- Objective:
Quote word for word the items starting at the line containing "Click the 200 y-axis label" and ending at the line containing "Action: (85, 371)", leaving the pictures out.

Element and text location data:
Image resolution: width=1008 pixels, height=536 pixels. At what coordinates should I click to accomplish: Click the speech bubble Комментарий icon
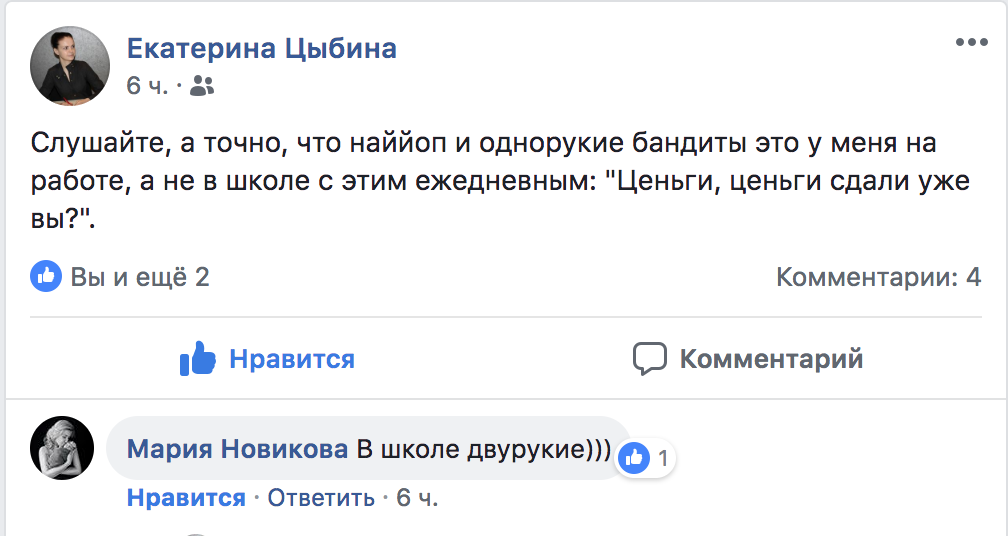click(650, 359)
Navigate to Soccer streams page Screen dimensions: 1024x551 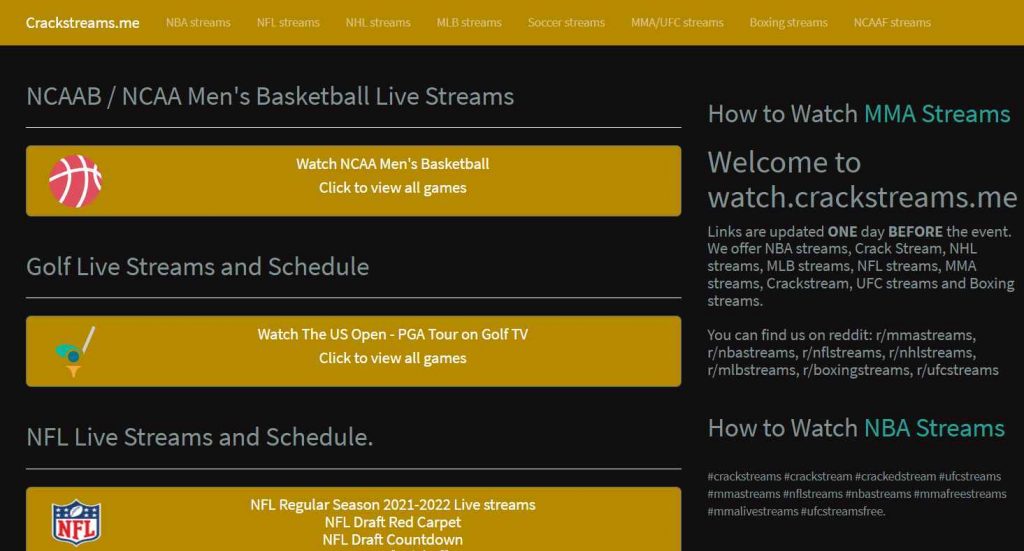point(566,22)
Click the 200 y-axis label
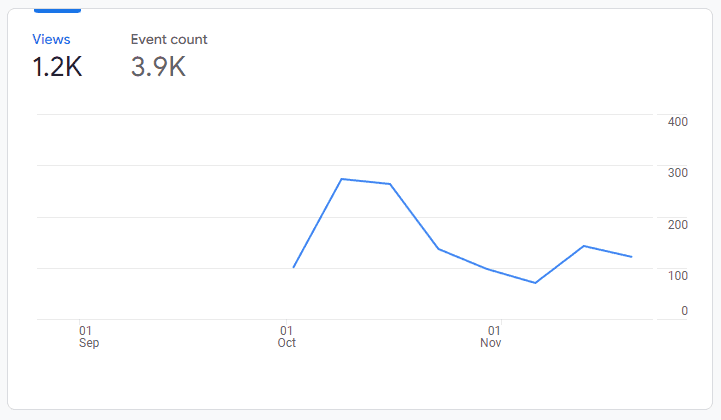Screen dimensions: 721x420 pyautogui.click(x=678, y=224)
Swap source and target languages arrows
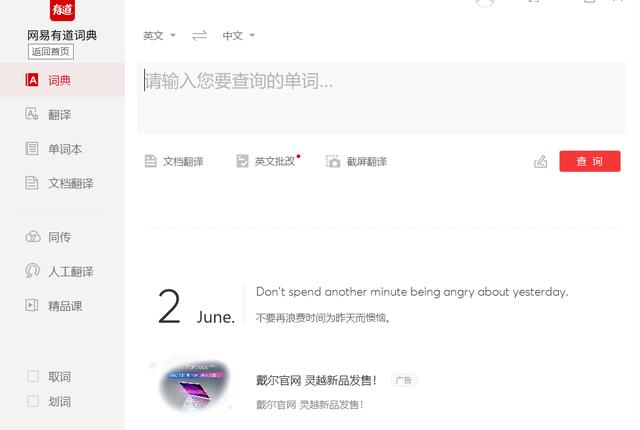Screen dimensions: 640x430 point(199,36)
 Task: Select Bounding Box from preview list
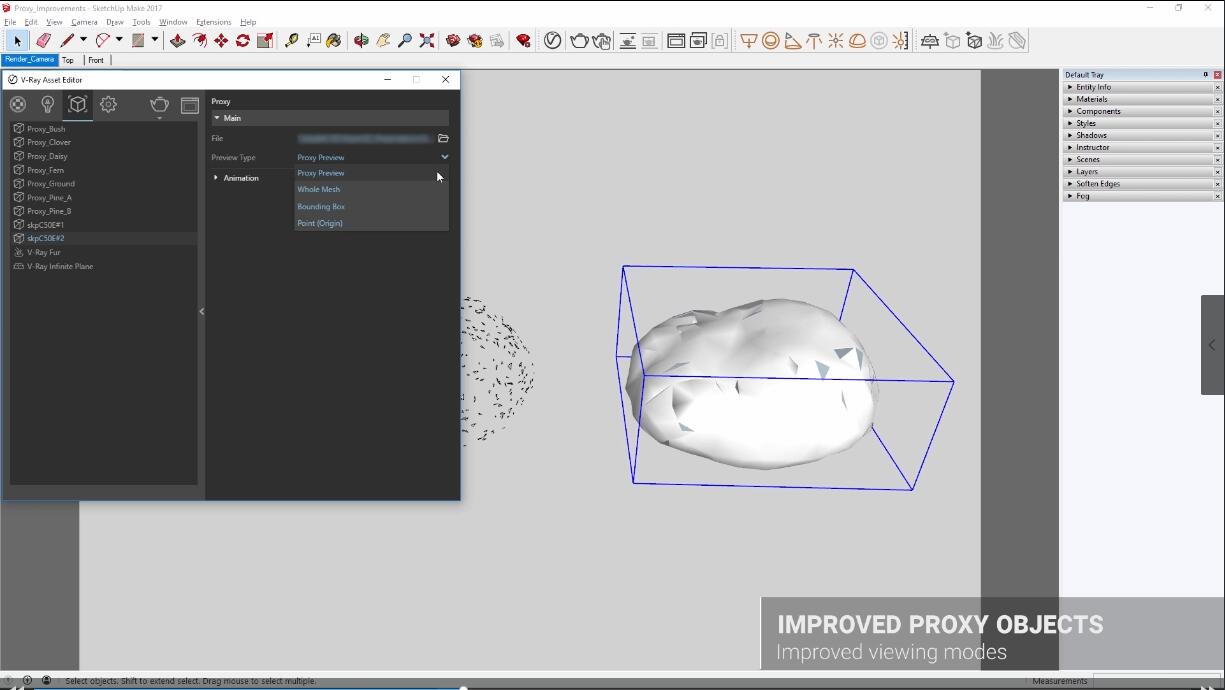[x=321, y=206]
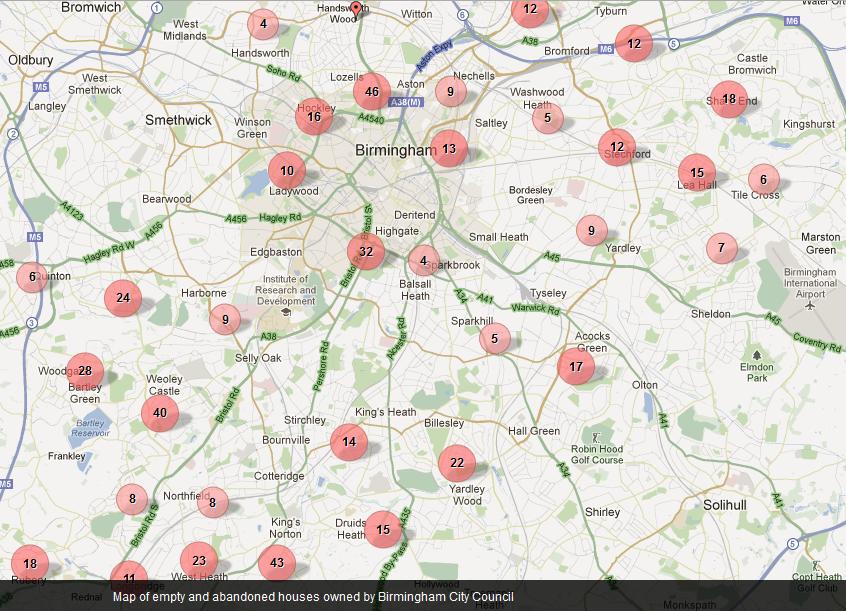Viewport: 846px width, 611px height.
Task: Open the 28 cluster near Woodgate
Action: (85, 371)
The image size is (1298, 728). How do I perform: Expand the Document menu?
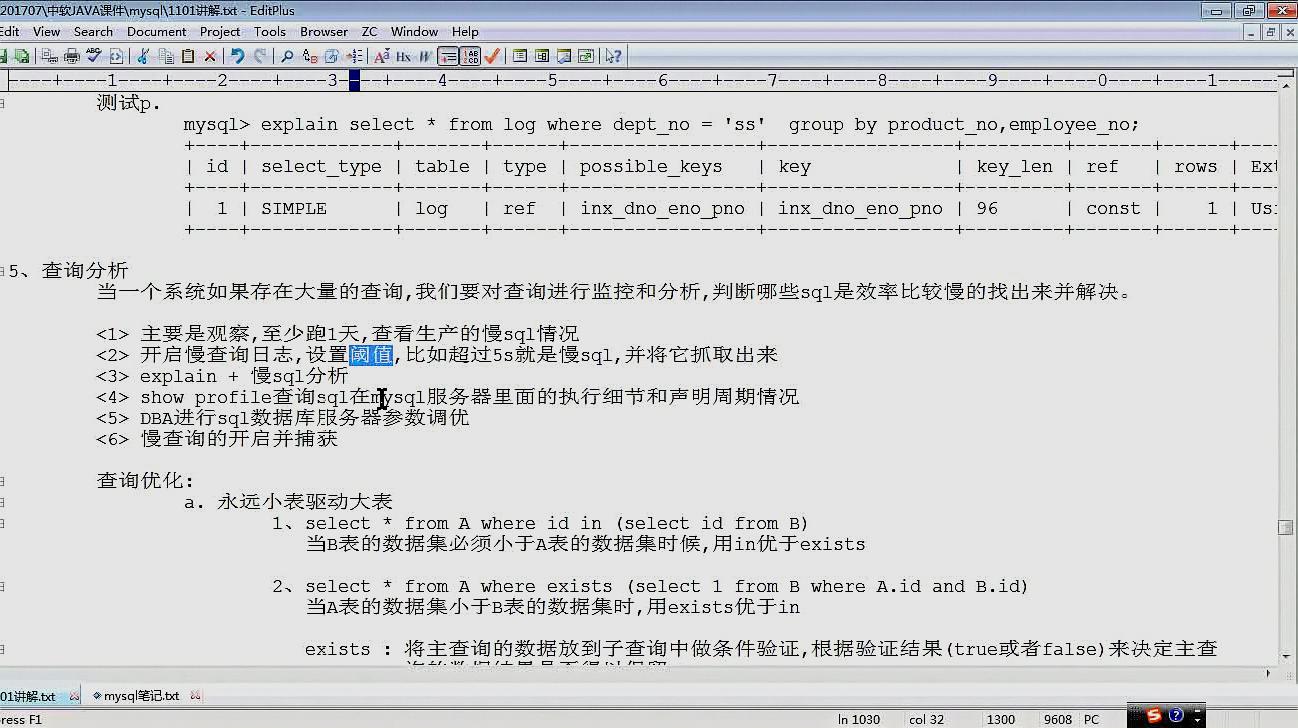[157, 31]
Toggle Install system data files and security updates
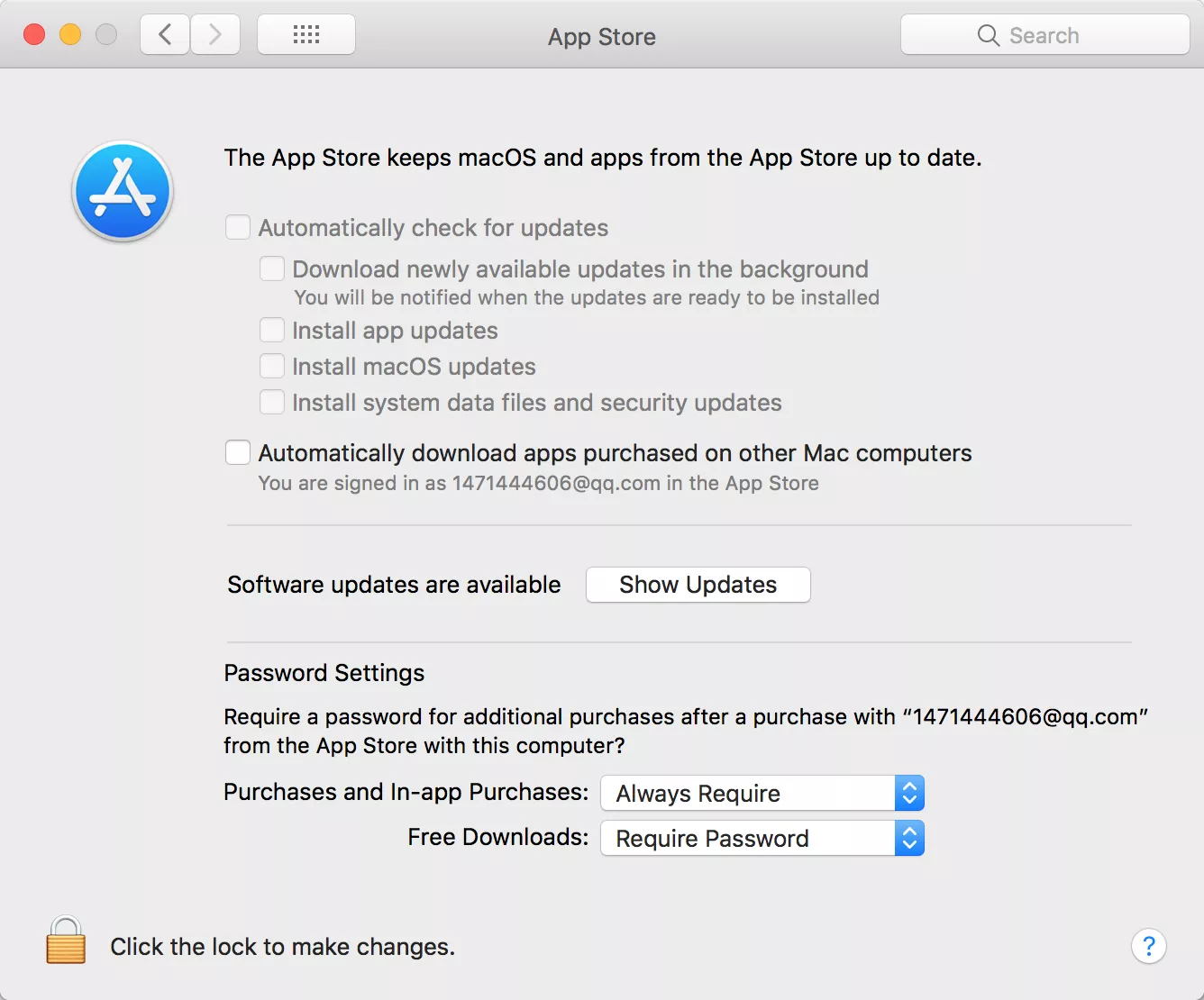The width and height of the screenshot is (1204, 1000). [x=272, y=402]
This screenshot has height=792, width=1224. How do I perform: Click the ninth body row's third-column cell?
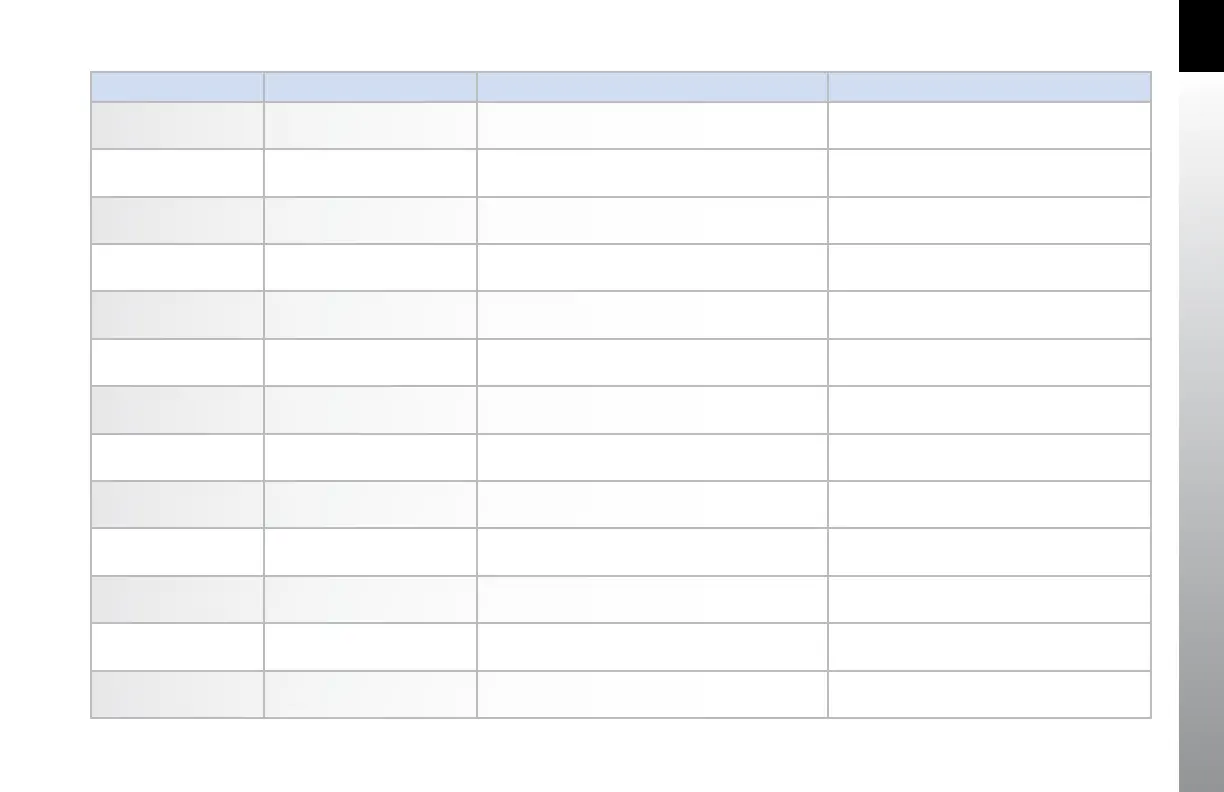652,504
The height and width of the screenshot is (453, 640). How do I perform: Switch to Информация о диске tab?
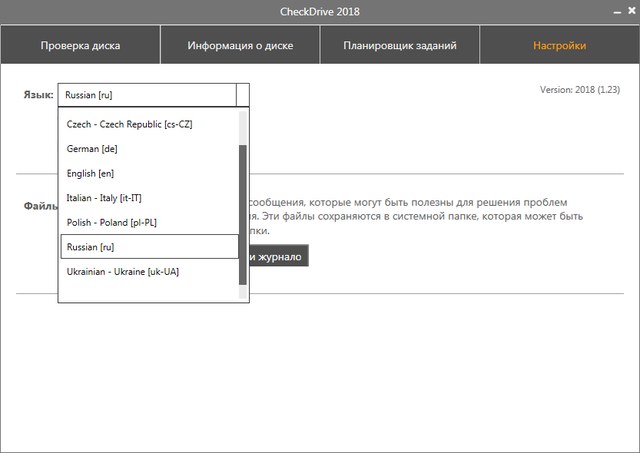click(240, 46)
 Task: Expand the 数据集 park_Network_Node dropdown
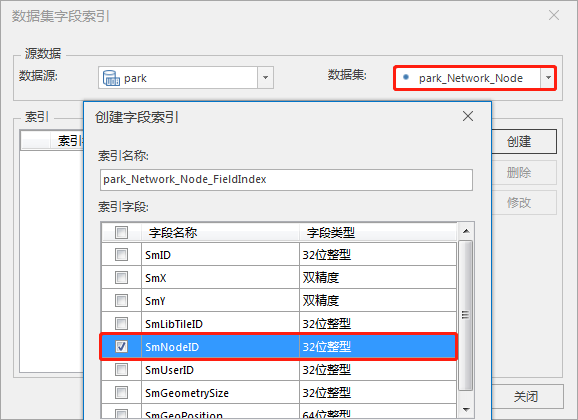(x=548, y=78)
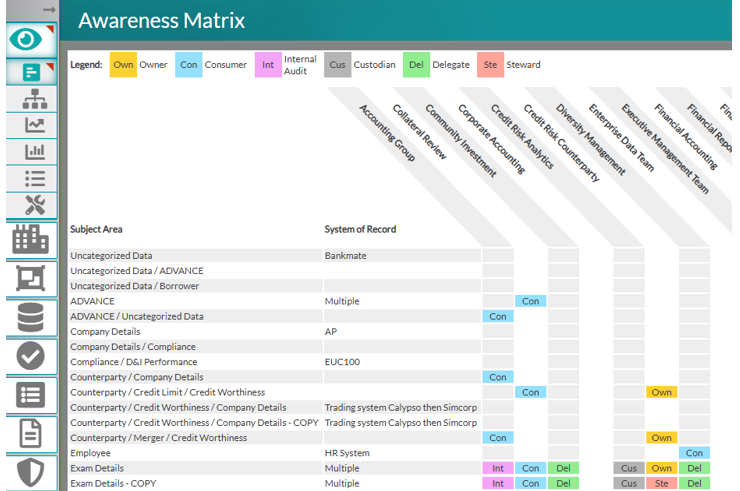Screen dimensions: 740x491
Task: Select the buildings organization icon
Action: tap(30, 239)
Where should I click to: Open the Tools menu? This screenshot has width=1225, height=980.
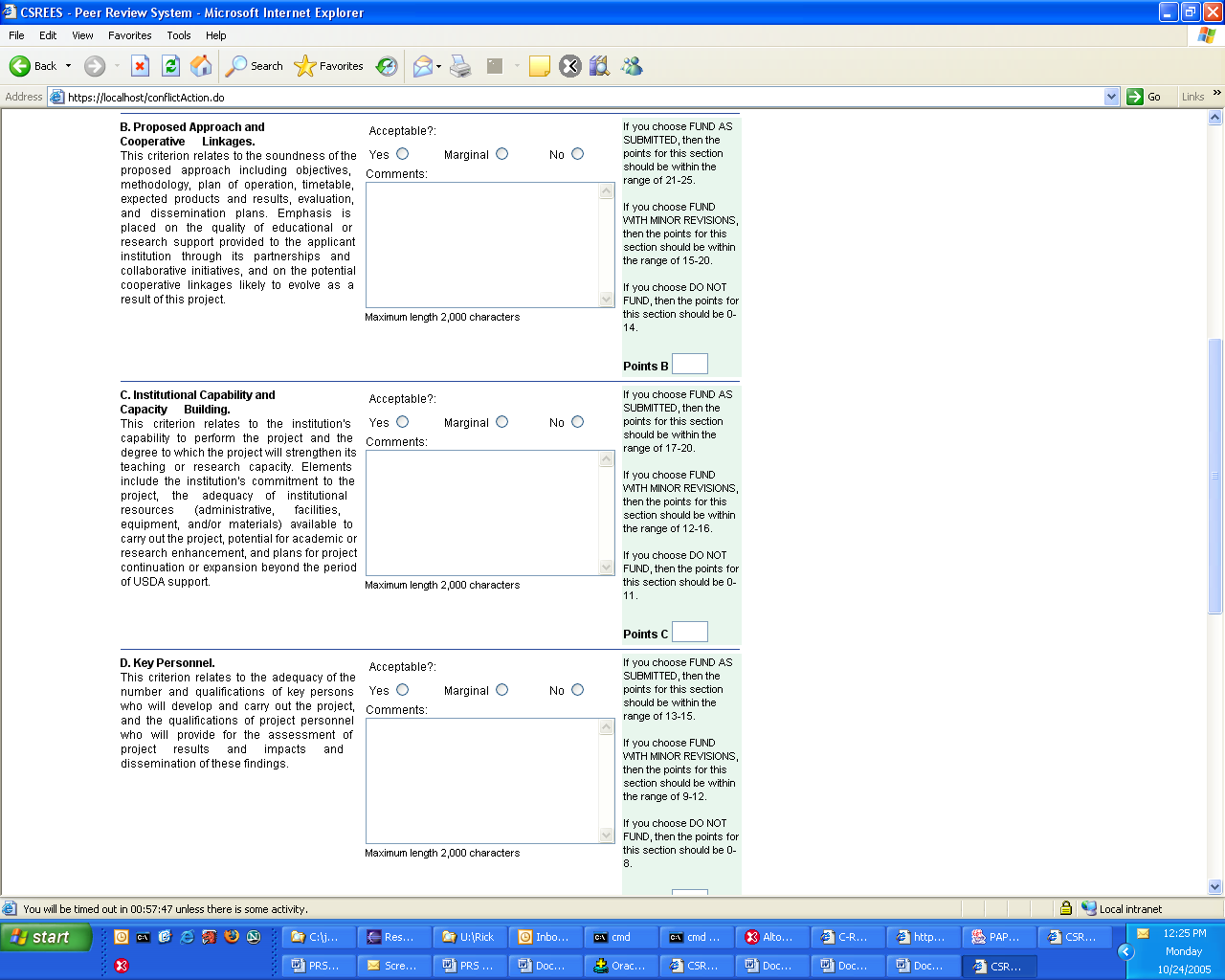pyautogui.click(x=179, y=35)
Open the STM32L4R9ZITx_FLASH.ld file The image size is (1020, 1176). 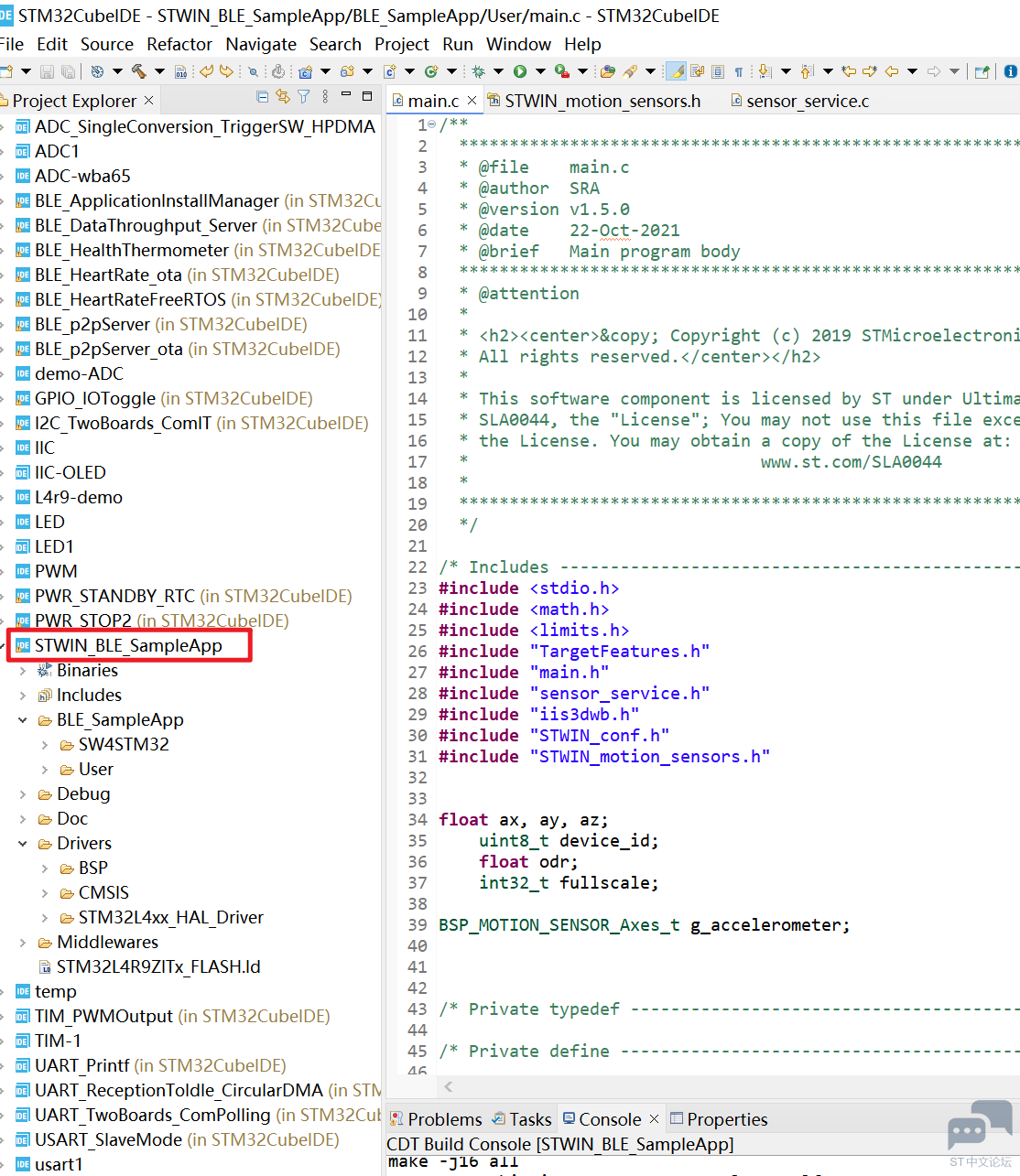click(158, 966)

- Expected answer:
Click the 200 y-axis label
Screen dimensions: 721x420 pyautogui.click(x=678, y=224)
Swap source and target languages arrows
Screen dimensions: 640x430 point(199,36)
 Task: Select Bounding Box from preview list
[x=321, y=206]
Viewport: 846px width, 611px height.
Task: Open the 28 cluster near Woodgate
Action: (85, 371)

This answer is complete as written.